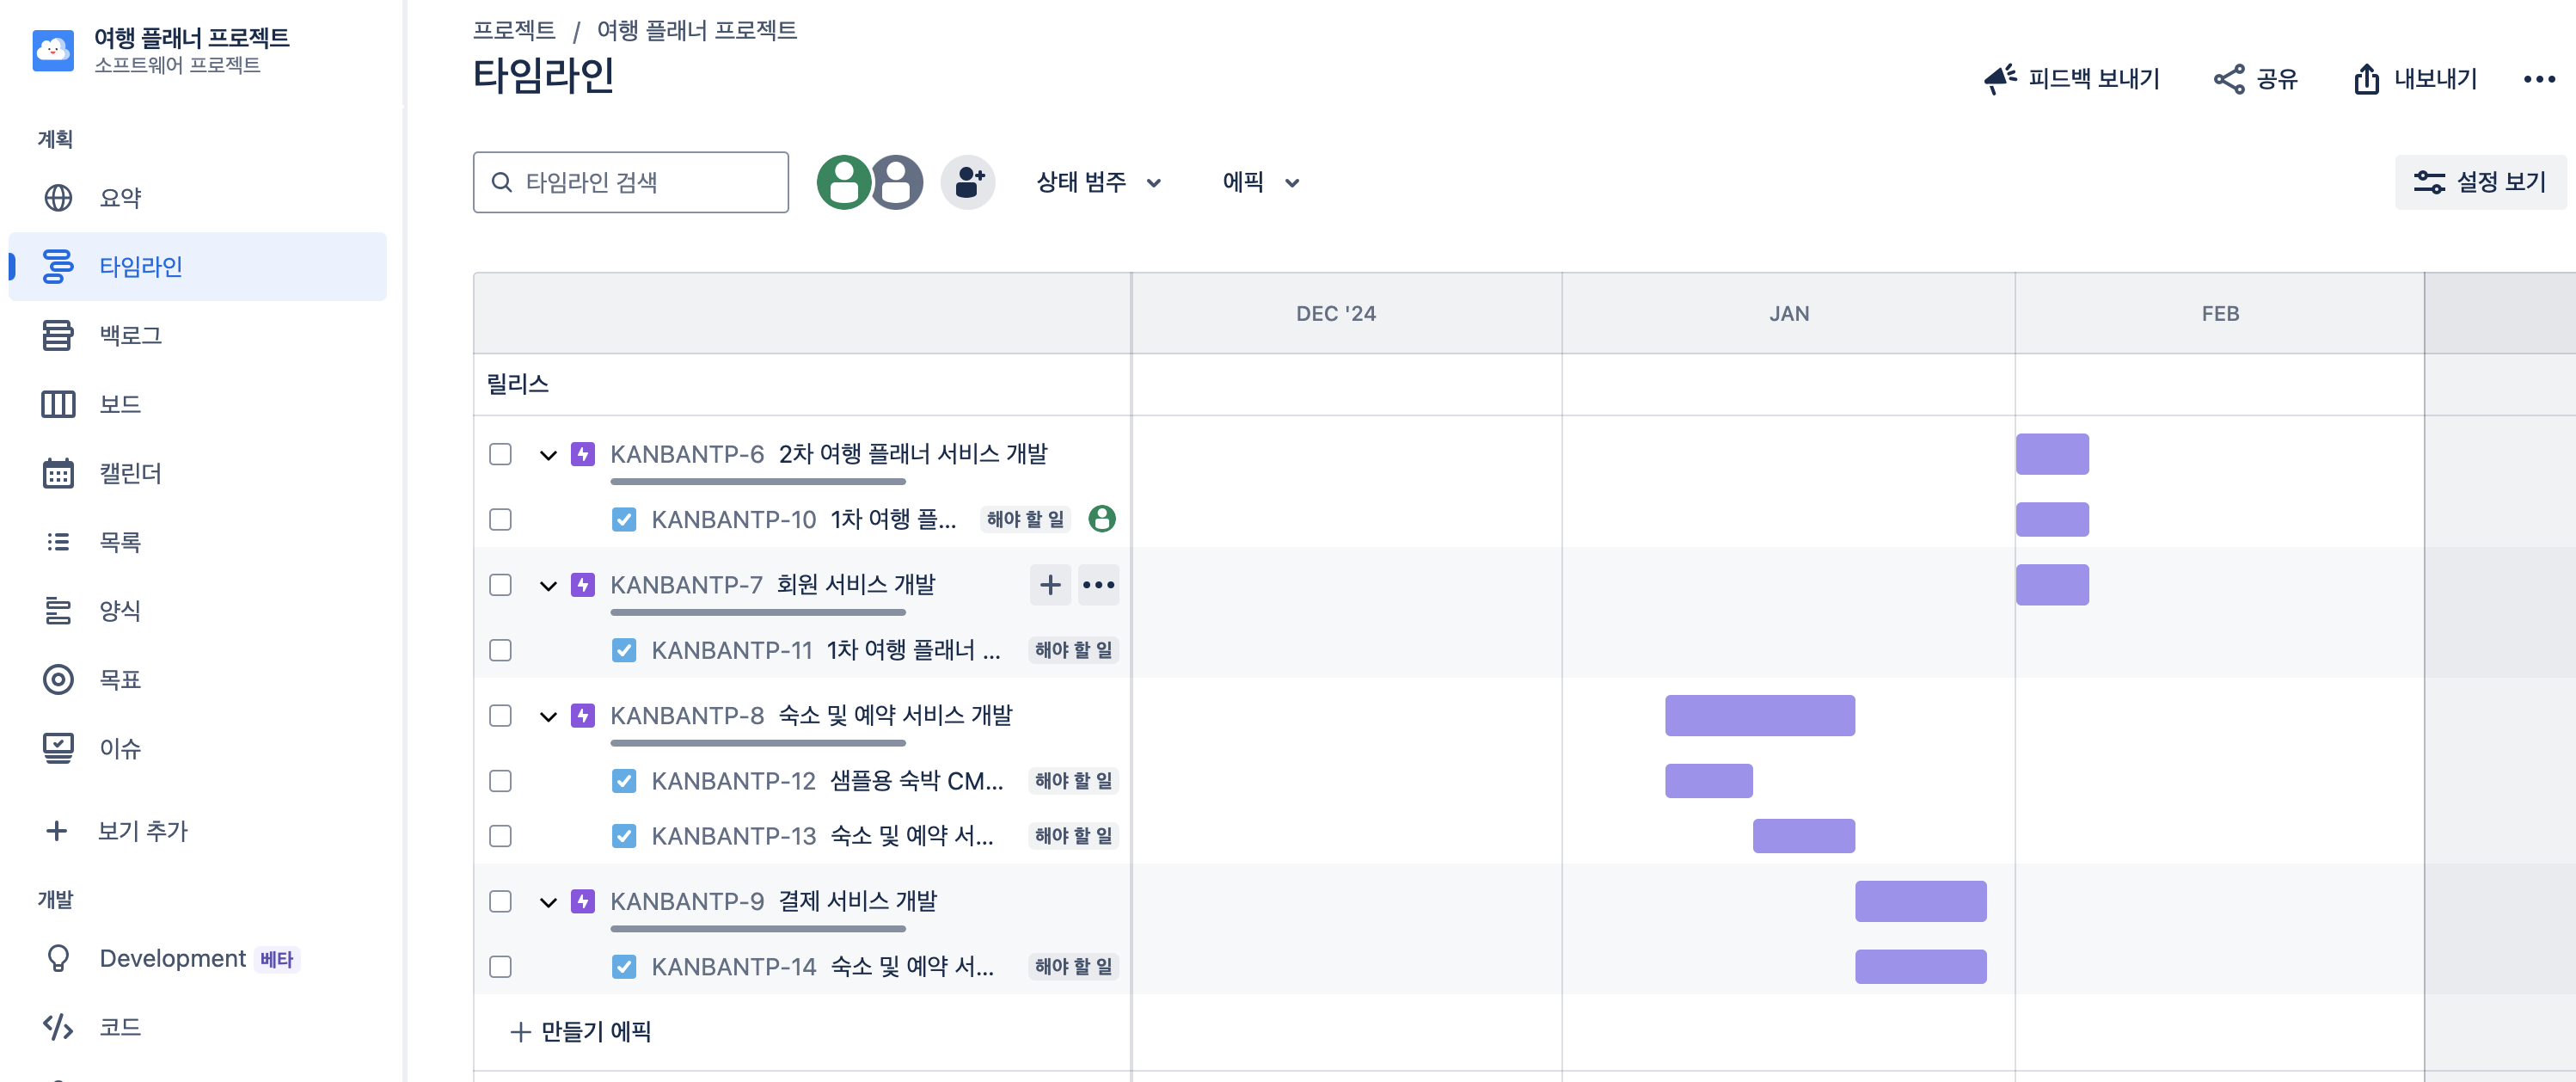Collapse the KANBANTP-8 epic chevron
This screenshot has height=1082, width=2576.
click(547, 716)
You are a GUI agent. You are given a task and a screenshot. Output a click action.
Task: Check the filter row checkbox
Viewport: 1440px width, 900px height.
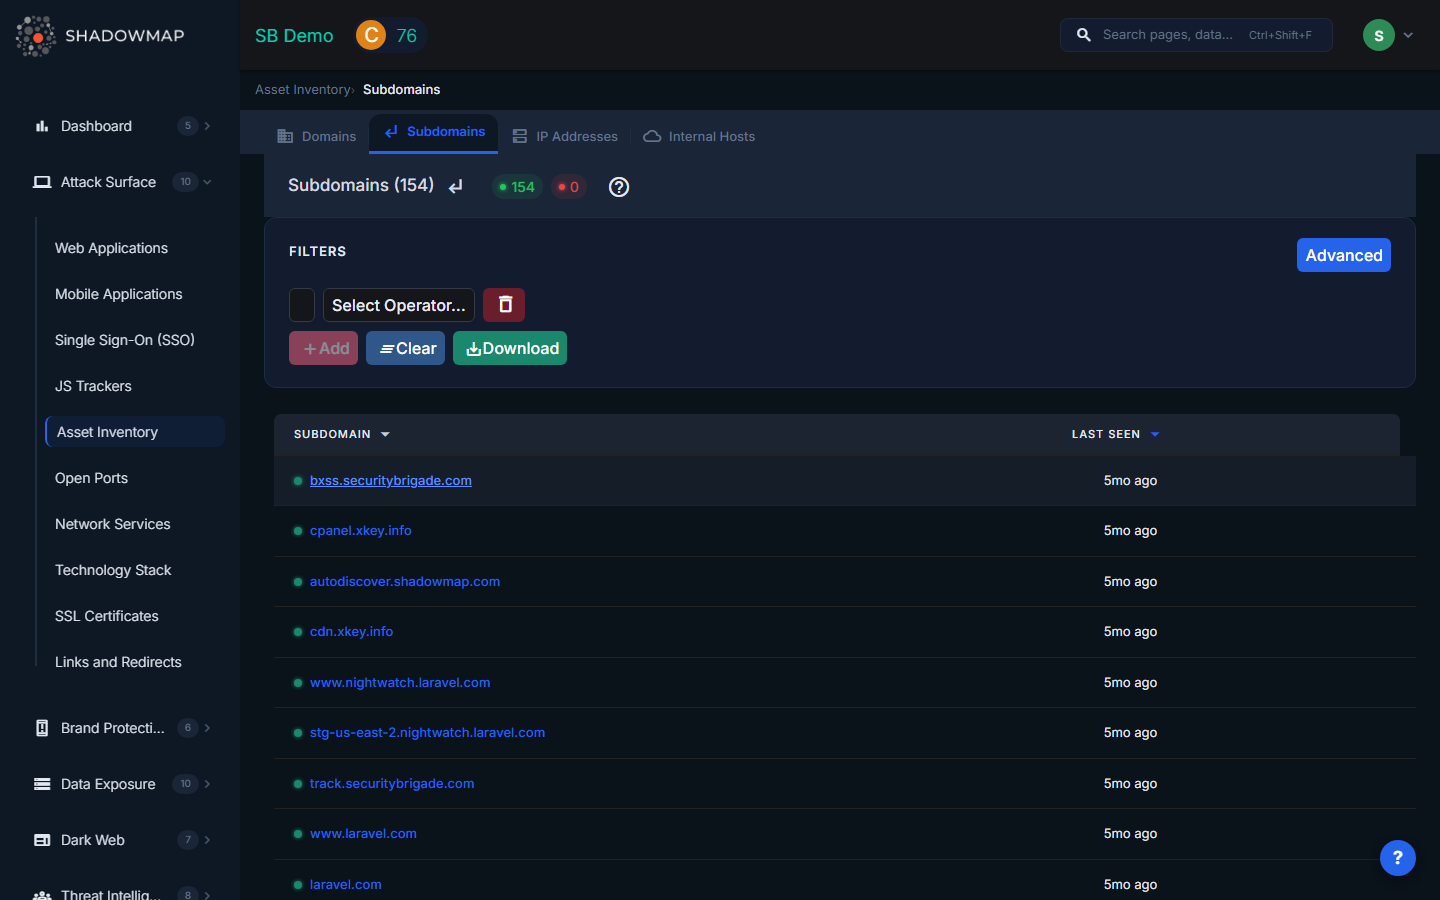tap(301, 305)

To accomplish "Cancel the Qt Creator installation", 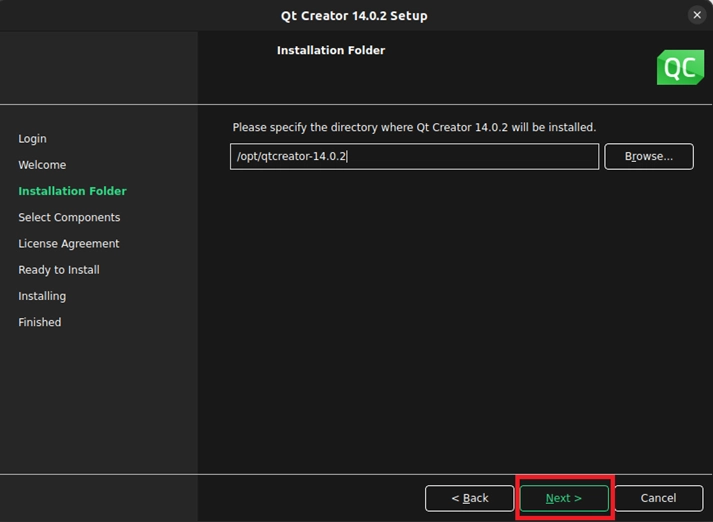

★ ★ ★ ★

Everything from the line containing "You are a GUI" to the last line of the records above should be reproduced exactly, except the pictures.

You are a GUI agent. You are given a task and a screenshot. Output a click action.
Task: Check the filter row checkbox
Viewport: 1440px width, 900px height.
tap(301, 305)

To accomplish "Cancel the Qt Creator installation", 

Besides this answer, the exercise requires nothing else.